NCUA Forces Disclosure Of Payments To Senior Staff
Reinforcing this insider-arranged sale: The CEO would receive a bonus of $250,000; the CFO and COO payments of $125,000 each, upon the merger’s approval. These disclosures were added to the official notice only after the NCUA required they be put in the requirement mailing.
Read more about PenFed’s merger strategies in this look at its takeover of Miramar Federal Credit Union in California.
Managing The Vote
By keeping the process secret, Belvoir’s board and senior managers were able to control the discussion and messages sent to members. Nowhere in the announcement was a comparison of rates, products, or services provided. The notice gave lists of general PenFed services and its “low loan rates” and a description of PenFed’s distribution system including its “36 worldwide branches.”
There was no description of PenFed’s business model and how PenFed’s products and services would compare with Belvoir’s five-branch, locally focused, high personal service approach.

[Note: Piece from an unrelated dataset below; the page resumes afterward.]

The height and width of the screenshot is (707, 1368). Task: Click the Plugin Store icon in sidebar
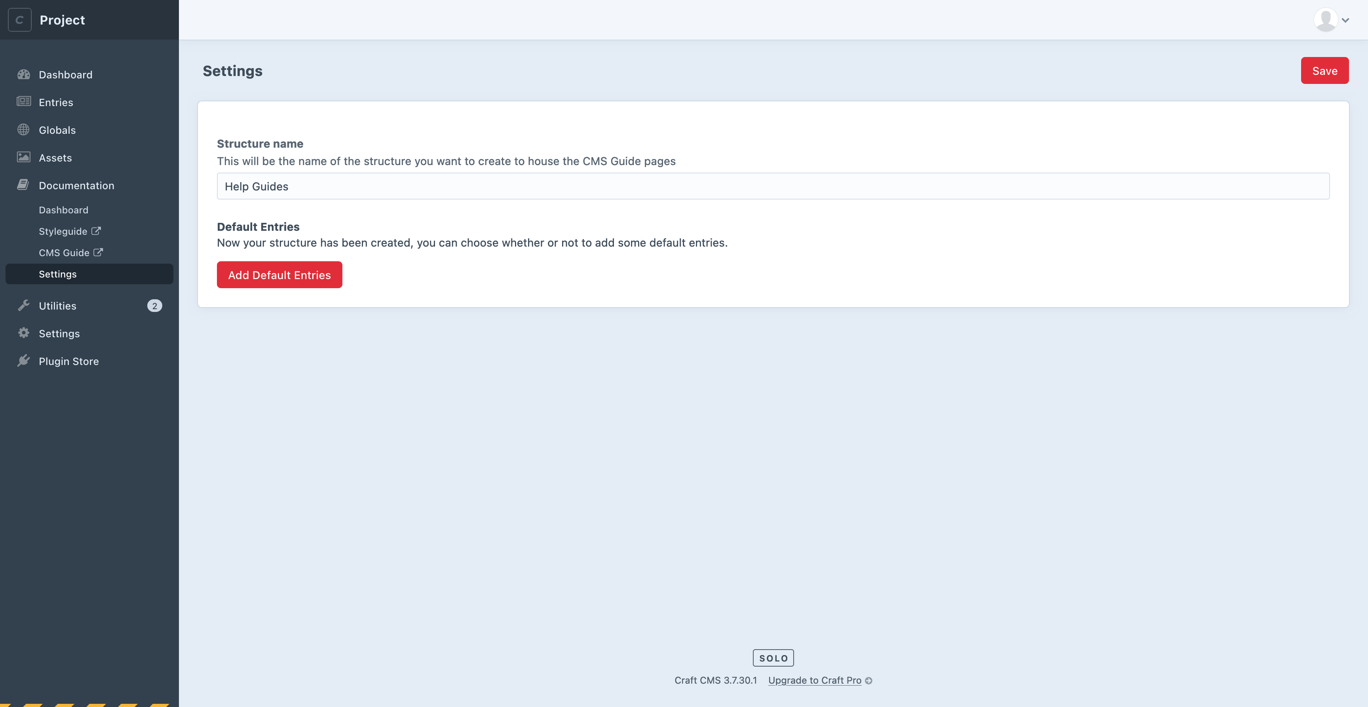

Nowhere was there a description of what might be lost in the merger. For example, Belvoir offered member business loans, which PenFed does not offer and required Belvoir to sell prior to the merger. Belvoir offered courtesy pay and a much-broader credit underwriting approach. PenFed’s policies and business strategy are much different than Belvoir’s, which listed 189 local businesses and employee groups in its FOM.
One example of these policy differences is that Belvoir’s mortgage loan portfolio as reported in the HMDA data had twice the level of CRA qualified loans (income at 80% or lower of the median income in the MSA) than did PenFed’s. For the most recent year’s data, 2015, 18% of Belvoir’s mortgages were CRA eligible versus 9% for PenFed.
Further there was no explanation of why PenFed — at $21 billion, or 63 times larger than Belvoir — would be able to provide better personal service. On Jan. 29, 2016, one month prior to the merger announcement, Belvoir was named one of the best places to work in Virginia for the third consecutive year.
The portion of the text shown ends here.